Tuesday, July 29, 2014

Contentment

"Man wants but little here below"
Oliver Wendell Holmes

 Little I ask; my wants are few;
 I only wish a hut of stone
(A very plain brownstone will do),
 That I may call my own:
 And close at hand is such a one,
 In yonder street that fronts the sun.

Plain food is quite enough for me;
 Three courses are as good as ten;
If Nature can subsist on three,
Thank Heaven for three. Amen!
 I always thought cold victual nice;
My choice would be vanilla-ice.

 I care not much for gold or land;
Give me a mortgage here and there,
 Some good bank-stock, some note of hand,
 Or a trifling railroad share,
 I only ask that Fortune send
 A little more than I shall spend.

 Honors are silly toys, I know,
 And titles are but empty names;
 I would, perhaps be Plenipo,
 But only near St.

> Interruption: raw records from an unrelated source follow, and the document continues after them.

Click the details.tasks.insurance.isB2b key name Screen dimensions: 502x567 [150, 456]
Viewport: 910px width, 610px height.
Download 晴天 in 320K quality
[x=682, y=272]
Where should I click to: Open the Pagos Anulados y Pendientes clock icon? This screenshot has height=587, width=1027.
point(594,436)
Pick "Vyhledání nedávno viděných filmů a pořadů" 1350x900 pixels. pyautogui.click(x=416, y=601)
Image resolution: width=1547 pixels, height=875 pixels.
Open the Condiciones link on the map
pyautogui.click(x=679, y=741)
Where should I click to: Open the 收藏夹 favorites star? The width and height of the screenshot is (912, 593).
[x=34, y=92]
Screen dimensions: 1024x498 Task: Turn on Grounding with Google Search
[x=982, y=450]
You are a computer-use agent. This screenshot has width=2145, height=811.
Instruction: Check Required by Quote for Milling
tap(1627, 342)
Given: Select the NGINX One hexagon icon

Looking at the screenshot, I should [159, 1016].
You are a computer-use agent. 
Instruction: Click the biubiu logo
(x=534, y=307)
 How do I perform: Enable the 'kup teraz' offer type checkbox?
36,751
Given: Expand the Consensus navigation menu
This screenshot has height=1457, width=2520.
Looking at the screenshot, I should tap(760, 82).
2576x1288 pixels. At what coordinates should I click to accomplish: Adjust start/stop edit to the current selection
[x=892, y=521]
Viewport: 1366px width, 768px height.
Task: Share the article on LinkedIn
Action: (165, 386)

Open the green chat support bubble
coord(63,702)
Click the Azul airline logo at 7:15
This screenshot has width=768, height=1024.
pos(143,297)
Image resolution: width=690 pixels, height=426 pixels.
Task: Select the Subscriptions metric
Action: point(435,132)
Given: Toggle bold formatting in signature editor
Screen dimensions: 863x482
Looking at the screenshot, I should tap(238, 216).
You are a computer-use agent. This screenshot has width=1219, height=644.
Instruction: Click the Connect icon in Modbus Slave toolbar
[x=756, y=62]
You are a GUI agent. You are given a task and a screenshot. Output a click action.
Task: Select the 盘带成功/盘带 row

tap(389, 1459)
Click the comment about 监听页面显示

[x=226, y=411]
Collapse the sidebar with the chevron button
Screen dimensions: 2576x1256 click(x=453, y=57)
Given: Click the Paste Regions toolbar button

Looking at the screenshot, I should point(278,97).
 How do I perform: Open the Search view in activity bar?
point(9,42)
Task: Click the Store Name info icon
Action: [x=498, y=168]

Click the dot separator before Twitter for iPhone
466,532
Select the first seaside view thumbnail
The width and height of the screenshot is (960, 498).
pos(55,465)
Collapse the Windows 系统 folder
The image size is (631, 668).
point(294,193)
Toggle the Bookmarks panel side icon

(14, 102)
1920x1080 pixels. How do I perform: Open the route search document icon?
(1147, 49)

James;
 I'm very sure I should not care
 To fill our Gubernator's chair.

Jewels are bawbles; 'tis a sin
 To care for such unfruitful things;
 One good-sized diamond in a pin,
 Some, not so large in rings,
 A ruby, and a pearl, or so,
 Will do for me; I laugh at show.

 My dame should dress in cheap attire;
 (Good, heavy silks are never dear;)
I own perhaps I might desire
Some shaw is of true Cashmere,
Some marrowy crapes of China silk,
 Like wrinkled skins on scalded milk.

 I would not have the horse I drive 
So fast that folks must stop and stare;
And easy gait- two, forty-five
Suits me; I do not care;
Perhaps, for just a single spurt 
Some seconds less would do no hurt.

Of pictures, I should like to own
 Titians and Raphaels three or four,
 I love so much their style and tone,
 One Turner, and no more,
 (A landscape,-foreground golden dirt,
 The sunshine painted with a squirt.)

Of books but few,-some fifty score
 For daily use, and bound for wear;
The rest upon an upper floor;
 Some little luxury there
 Of red morocco's gilded gleam,
 And vellum rich as country cream.

Busts, cameos, gems,-such things as these
 Which others often show for pride,
 I value for their power to please,
And selfish churls deride;
 One Stradivarius, I confess,
 Two meerschaums,
 I would fain possess.

Wealth's wasteful tricks I will not learn
 Nor ape the glittering upstart fool;
Shall not carved tables serve my turn,
 But all must be of burl?
 Give gasping pomp its double share,
 I ask but one recumbent chair.

Thus humble let me live and die,
 Nor long for Midas's golden touch;
 If Heaven more generous gifts deny,
I shall not miss them much)
 Too grateful for the blessing lent
 Of simple tastes and mind content!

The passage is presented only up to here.